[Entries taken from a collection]
▬▬▬▬▬▬▬▬▬▬
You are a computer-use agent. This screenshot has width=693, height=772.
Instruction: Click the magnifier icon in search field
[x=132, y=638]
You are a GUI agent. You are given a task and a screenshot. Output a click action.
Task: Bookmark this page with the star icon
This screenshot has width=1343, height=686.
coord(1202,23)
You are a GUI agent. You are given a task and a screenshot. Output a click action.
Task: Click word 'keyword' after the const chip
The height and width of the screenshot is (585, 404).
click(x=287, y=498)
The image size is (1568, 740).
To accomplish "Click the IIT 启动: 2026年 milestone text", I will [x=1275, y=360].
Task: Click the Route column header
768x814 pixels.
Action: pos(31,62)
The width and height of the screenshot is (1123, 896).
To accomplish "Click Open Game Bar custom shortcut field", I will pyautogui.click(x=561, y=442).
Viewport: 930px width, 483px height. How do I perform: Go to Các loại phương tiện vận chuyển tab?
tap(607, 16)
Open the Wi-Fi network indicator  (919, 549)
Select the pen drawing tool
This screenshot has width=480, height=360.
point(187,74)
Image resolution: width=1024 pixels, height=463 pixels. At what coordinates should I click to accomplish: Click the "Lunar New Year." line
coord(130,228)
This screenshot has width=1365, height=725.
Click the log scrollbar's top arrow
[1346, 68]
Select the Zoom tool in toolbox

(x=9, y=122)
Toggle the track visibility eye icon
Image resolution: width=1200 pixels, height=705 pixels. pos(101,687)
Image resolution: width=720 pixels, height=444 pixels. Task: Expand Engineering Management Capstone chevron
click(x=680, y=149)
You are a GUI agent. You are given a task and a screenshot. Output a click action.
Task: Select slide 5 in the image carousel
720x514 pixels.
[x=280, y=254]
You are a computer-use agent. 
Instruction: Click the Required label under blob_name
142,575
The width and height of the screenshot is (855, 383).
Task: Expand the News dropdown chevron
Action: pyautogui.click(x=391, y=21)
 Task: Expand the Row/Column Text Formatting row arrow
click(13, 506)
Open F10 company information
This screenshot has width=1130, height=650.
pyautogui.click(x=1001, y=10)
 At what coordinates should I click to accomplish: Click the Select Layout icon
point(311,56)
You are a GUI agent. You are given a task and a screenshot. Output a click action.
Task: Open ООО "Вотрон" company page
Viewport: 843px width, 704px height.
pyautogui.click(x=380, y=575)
▬▬▬▬▬▬▬▬▬▬
TO DO: Please report every line among the entries that includes "computer".

EXERCISE ANSWER:
You are a computer-use agent. This screenshot has width=693, height=772.
You are a computer-use agent. 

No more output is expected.